Las actuaciones policiales y la mala reputación por suciedad han provocado que la práctica descienda poco a poco en los sitios donde existe peligro de multa. La asociación de cerrajeros de seguridad (UCES), recomienda desde 2012 a los usuarios que no llamen a los cerrajeros que se anuncian por pegatinas. La entidad acusa de falta de controles a los profesionales que se anuncian en la calle y les atribuye estar detrás de mafias y de bandas que se dedican a robos haciendo copias de las cerraduras. Según aseguran fuentes de la entidad, además son más caros por tener más intermediarios.

Santiago Humberto, el responsable de la citada web, asegura que desde que se anuncian solo en Internet reciben más llamadas. “Si se hace bien, es una estrategia mucho mejor”, asegura. Según Humberto, en Internet los clientes tienen más información de a quién están llamando y una garantía mayor de que no van a ser objeto de estafas.
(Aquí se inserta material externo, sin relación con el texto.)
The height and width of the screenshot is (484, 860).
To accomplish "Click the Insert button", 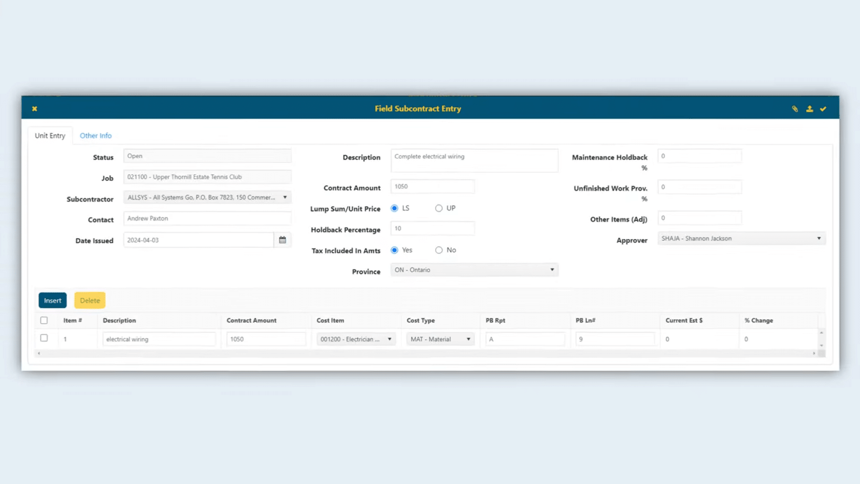I will tap(52, 300).
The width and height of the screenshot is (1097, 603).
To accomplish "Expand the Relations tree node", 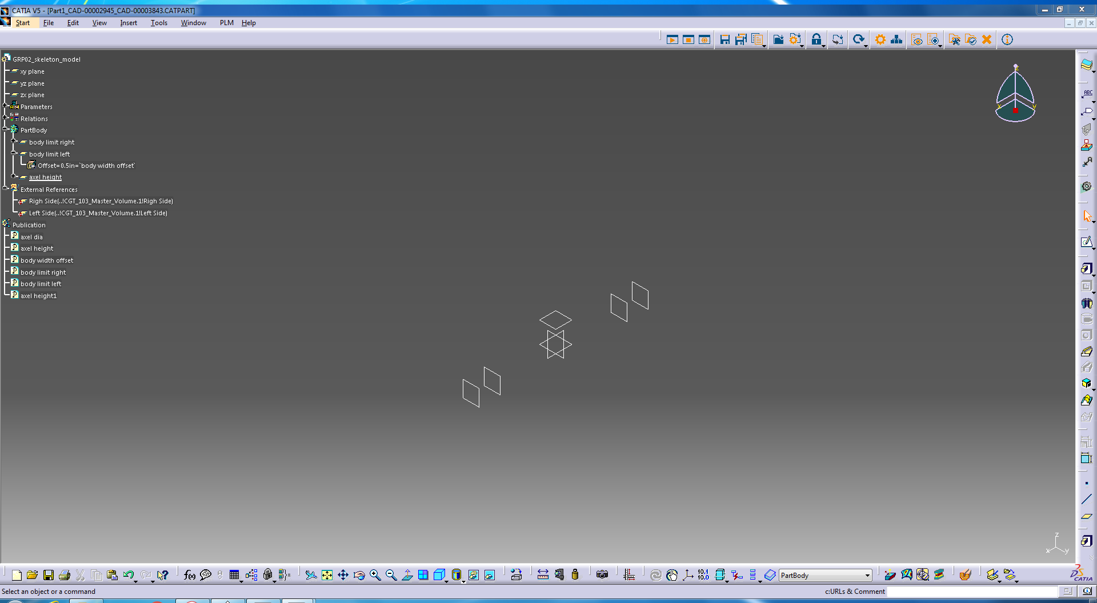I will coord(5,118).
Casi la totalidad de los adhesivos solo tiene un número de teléfono y un eslogan. Nunca aparece ni el nombre de la empresa, ni dirección, ni precios. Desde el Gremio de Cerrajeros de Cataluña, sin embargo, defienden la práctica. Una portavoz señala que nunca han recibido quejas y que, en cualquier caso, no hay ninguna decisión del gremio detrás de la retirada de los adhesivos en farolas y señales de tráfico.

Varios cerrajeros consultados a través de los números que anuncian en los adhesivos defienden su práctica “porque no hacen daño a nadie”, explica uno de ellos. Todos prefieren guardar el anonimato y coinciden en los argumentos: “Las pegatinas están en sitios privados [sobre todo en las persianas de los locales ]y ahí el Ayuntamiento no se puede meter” y que “muchos clientes no tienen Internet y esta ha sido la manera de toda la vida de anunciarnos”.